Government agencies have traditionally held the roles of preeminent suppliers, and sophisticated ethical users, of data. Today’s challenge is for government entities to proactively maintain these roles, or they will struggle to fulfill their civic duties and carry out their missions. Governments have, over decades, acquired massive volumes of data assets through the investment of hundreds of millions of dollars and hundreds of thousands of people-hours …and in the process incurred increasing amounts of data debt. We are at an inflection point. Data are business assets, and data modernization is a business challenge. New roles and skills are necessary to overcome the massive data debt burden and to operationalize vast data stores in new ways that have significant benefit to agencies and organizations.

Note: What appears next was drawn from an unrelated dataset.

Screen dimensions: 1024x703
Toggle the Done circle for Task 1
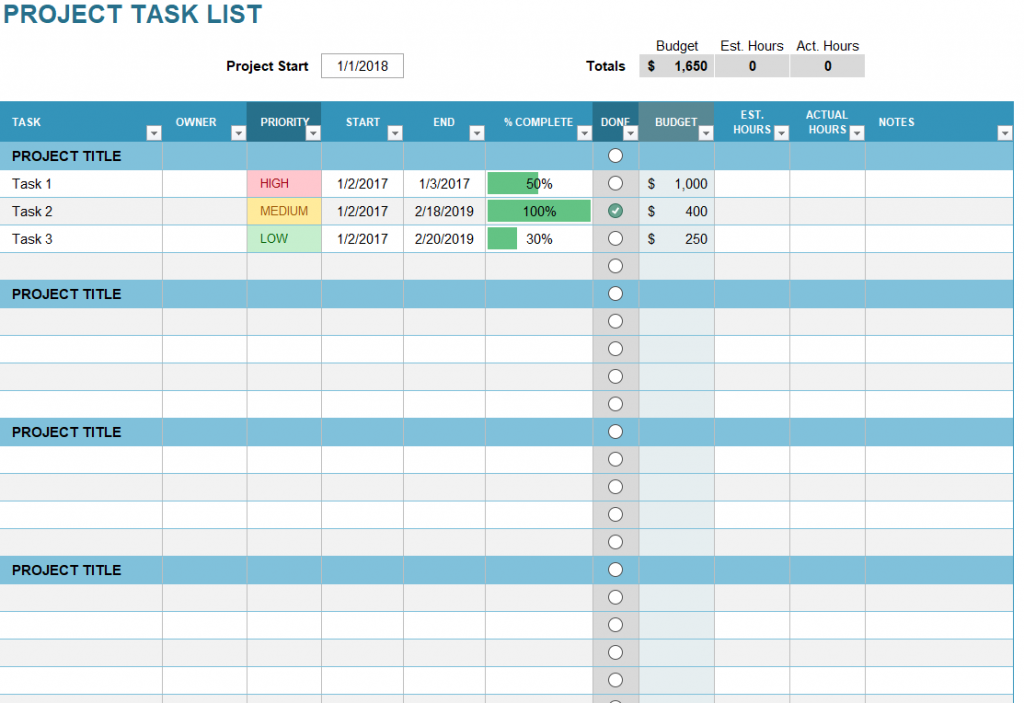(615, 183)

Mike Woodford is the Chief Data Officer at the Oregon Department of Transportation. See his LinkedIn profile.
MONDAY, November 20th
Deahan Yu, "Understand and Improve Health from Text", Ford 101
In the era of big data, the richness of text offers great potential for better understanding and advancing health. Natural language processing (NLP), including deep learning, offers the potential to extract insights from health-related text data. This talk will demonstrate the application of NLP to extract clinical features from unstructured text data in two different contexts: clinical notes and user-generated text. This talk will also outline the potential impact of uncovering health information from text data.

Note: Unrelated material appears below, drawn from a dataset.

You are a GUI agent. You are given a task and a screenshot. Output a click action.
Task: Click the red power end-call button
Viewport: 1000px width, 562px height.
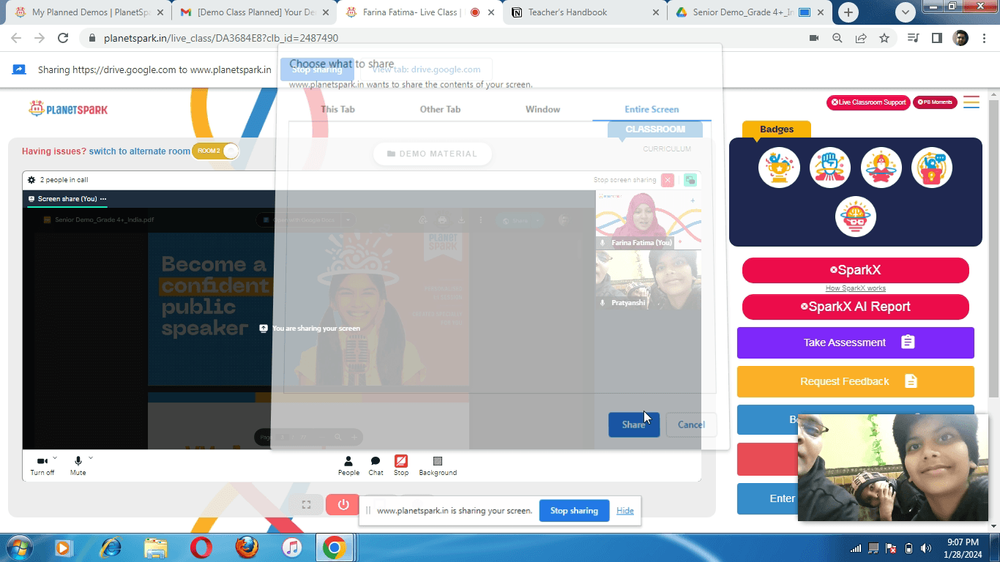[x=342, y=505]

Deahan is currently a PhD candidate in the School of Information at the University of Michigan. Overall, his research aims to better understand health and advance healthcare through data-driven approaches. Deahan's work utilizes natural language processing and machine learning to extract clinical features from health-related text data.
MONDAY, November 27th
Mian Adnan, "Time Series Prediction: Machine Learning versus Deep Learning", Ford 101
The performance of the existing neural network models for time series predictions is evaluated
Mian Adnan is a PhD candidate at Bowling Green State University. He has masters degrees in actuarial science from Ball State University and statistics from Indiana University. His research is based on machine learning, deep learning, data science, high dimensional statistics, and financial engineering. Mian has over 60 published papers from various journals and conference proceedings and has taught several courses in statistics and bioinformatics at both the undergraduate and graduate levels. Outside of the classroom, Mian enjoys singing and performing.
Graduate Programs Info Session
Led by Hillary Patterson (Director of Recruiting and Corporate Outreach), this session will cover information about the Masters in Data Science and the Masters in Computer Science. All interested students are invited to attend.